• EXERCISE BRIEF: Report the count of lines below in which the string "will" occurs; include nothing else.

• THE DATA:
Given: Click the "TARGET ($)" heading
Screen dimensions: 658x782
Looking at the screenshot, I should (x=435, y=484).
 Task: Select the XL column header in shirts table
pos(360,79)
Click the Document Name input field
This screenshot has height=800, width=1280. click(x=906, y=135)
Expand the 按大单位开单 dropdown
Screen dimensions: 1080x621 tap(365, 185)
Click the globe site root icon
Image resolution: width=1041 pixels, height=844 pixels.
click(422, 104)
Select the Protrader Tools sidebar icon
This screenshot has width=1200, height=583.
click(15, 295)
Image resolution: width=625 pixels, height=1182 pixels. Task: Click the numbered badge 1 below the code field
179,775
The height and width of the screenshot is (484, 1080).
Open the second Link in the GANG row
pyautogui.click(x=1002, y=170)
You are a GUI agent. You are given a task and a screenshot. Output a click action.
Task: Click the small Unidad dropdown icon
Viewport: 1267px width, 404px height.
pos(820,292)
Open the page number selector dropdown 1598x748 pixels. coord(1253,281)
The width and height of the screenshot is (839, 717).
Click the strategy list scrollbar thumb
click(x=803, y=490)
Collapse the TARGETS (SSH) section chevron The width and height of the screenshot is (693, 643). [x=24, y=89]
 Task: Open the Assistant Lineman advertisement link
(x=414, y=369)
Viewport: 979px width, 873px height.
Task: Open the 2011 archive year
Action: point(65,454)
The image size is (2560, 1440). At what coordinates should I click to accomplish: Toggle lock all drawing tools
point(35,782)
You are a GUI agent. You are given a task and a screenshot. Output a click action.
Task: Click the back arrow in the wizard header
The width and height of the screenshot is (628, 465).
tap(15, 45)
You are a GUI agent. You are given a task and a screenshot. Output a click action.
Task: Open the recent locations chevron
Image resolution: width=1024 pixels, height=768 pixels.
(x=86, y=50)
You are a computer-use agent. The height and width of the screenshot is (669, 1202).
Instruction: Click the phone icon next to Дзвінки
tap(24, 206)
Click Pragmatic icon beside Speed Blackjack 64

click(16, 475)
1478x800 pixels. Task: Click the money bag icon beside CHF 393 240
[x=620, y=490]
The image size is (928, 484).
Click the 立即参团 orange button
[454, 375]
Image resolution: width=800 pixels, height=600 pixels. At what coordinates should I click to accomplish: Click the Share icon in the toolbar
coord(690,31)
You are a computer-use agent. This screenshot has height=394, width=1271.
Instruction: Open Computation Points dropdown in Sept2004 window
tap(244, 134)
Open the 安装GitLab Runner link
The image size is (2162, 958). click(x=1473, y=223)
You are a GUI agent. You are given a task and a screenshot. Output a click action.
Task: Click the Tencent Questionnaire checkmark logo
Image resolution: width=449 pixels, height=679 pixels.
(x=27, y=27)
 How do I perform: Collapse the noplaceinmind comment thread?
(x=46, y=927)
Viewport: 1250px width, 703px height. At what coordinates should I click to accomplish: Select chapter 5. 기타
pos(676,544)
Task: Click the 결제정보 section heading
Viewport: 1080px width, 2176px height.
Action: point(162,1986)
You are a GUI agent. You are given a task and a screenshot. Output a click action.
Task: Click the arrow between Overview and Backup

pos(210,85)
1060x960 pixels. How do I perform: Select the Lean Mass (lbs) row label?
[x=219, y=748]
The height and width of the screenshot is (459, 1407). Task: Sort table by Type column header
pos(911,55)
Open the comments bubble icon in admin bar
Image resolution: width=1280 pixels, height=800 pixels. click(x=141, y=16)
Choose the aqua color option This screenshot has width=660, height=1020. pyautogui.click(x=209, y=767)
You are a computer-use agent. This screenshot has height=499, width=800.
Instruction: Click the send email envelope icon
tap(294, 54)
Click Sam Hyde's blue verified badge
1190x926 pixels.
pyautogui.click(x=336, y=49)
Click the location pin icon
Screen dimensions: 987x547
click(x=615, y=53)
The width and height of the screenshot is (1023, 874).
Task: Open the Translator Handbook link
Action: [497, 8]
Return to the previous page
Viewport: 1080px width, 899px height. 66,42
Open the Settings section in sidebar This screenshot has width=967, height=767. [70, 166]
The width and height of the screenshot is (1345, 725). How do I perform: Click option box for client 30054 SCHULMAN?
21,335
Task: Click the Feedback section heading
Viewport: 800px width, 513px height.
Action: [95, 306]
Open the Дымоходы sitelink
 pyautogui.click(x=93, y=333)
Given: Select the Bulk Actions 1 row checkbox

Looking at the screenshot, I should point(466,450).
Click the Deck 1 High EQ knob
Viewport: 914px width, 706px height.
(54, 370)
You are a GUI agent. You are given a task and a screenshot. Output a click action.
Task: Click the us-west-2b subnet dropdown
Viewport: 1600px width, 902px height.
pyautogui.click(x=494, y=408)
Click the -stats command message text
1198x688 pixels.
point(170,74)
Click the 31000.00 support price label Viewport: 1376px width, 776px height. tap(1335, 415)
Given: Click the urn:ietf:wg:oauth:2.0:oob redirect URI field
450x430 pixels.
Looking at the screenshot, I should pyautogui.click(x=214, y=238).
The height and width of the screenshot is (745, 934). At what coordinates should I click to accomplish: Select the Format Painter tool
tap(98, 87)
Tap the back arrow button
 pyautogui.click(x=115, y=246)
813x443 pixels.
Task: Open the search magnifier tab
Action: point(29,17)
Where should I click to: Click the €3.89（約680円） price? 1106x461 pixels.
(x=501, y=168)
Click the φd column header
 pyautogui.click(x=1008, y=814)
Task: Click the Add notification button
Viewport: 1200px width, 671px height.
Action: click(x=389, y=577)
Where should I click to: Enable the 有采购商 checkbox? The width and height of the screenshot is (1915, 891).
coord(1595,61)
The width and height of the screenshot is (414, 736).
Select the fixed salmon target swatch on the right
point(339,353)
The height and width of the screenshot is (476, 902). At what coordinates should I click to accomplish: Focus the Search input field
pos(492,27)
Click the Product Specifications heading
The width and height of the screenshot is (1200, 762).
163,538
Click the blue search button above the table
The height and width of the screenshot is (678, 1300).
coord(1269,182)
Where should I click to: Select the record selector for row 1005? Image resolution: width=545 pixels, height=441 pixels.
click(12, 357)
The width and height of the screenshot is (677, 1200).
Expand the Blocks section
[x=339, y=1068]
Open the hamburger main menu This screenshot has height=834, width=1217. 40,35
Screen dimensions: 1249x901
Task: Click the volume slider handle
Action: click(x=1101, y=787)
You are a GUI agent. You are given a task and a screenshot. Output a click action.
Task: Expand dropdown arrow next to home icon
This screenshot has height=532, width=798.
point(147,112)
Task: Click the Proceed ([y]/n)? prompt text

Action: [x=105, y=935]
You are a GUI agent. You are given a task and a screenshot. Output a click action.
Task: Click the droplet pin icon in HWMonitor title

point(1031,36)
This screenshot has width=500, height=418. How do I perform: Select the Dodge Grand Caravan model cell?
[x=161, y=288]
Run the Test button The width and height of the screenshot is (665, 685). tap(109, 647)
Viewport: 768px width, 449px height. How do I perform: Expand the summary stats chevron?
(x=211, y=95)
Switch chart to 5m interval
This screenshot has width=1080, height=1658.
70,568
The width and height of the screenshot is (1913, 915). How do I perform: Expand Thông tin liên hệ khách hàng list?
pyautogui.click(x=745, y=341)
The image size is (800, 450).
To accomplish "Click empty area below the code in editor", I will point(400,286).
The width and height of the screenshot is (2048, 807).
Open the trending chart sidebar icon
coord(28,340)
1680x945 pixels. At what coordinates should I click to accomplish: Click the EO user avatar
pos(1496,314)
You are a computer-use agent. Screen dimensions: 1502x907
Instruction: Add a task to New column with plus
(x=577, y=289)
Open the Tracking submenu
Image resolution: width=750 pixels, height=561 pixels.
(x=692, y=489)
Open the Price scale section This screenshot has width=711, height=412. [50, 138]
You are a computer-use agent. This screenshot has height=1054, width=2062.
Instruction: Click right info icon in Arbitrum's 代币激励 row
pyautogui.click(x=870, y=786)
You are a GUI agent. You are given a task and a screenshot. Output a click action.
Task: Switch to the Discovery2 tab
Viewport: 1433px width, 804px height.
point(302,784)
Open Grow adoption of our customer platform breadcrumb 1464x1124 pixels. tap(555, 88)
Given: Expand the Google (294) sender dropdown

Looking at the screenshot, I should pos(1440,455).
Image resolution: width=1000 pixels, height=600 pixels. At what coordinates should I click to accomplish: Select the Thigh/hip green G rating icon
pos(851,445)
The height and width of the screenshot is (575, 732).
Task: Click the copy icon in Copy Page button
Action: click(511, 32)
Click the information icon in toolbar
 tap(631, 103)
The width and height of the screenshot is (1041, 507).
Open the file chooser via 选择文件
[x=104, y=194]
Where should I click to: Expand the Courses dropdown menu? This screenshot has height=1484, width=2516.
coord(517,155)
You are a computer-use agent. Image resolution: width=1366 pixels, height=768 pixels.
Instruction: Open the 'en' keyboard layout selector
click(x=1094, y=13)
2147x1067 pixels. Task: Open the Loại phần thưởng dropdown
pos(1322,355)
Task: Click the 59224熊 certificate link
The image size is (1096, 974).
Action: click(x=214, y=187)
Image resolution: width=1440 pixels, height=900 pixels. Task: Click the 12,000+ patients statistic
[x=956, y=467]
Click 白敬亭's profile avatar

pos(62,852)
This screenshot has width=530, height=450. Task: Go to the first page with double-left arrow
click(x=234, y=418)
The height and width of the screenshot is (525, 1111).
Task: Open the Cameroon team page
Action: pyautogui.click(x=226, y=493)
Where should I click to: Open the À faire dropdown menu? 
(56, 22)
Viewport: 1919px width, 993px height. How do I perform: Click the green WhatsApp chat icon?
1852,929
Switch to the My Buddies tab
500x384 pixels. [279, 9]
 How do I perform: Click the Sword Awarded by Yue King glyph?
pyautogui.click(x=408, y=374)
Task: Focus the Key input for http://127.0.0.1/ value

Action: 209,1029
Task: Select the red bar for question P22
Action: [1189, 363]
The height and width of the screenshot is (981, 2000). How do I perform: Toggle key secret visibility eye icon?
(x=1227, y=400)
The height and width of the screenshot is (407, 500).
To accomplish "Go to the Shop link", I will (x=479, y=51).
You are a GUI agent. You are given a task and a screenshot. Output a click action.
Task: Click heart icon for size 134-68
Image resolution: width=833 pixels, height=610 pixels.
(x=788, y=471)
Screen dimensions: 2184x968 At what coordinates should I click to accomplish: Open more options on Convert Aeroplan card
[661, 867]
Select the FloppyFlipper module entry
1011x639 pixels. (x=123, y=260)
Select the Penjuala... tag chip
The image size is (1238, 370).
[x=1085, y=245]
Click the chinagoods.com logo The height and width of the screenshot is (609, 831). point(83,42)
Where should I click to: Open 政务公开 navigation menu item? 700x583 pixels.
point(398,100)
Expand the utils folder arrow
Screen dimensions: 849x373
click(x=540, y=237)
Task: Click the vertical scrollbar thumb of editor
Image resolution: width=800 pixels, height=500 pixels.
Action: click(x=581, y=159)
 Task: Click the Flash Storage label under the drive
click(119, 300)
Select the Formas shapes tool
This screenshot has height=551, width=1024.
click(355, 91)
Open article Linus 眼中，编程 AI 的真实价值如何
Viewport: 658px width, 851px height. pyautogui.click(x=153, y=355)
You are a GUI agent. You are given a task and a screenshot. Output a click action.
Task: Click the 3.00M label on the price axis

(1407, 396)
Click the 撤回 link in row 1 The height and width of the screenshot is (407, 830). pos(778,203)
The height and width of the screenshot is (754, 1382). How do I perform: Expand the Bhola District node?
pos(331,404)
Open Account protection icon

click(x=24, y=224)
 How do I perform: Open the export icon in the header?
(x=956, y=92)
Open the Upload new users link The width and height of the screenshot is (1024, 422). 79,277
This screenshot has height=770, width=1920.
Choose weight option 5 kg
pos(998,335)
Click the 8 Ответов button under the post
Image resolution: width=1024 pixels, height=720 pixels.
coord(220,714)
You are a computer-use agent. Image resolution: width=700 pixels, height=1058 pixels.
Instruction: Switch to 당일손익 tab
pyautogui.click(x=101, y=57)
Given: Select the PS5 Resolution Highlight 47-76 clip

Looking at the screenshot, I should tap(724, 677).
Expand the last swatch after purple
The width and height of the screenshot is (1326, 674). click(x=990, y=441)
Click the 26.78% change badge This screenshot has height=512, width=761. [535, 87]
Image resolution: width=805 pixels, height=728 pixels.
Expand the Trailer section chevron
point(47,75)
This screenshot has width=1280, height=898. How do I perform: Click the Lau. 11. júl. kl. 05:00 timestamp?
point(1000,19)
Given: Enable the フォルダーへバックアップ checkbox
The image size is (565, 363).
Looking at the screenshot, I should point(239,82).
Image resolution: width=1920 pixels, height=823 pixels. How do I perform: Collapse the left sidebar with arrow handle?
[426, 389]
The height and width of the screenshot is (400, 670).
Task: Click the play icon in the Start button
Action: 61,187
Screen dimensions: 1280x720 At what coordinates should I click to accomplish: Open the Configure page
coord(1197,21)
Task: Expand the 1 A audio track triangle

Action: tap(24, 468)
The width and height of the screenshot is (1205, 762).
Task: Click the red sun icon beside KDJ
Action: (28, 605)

• TASK OUTPUT: 2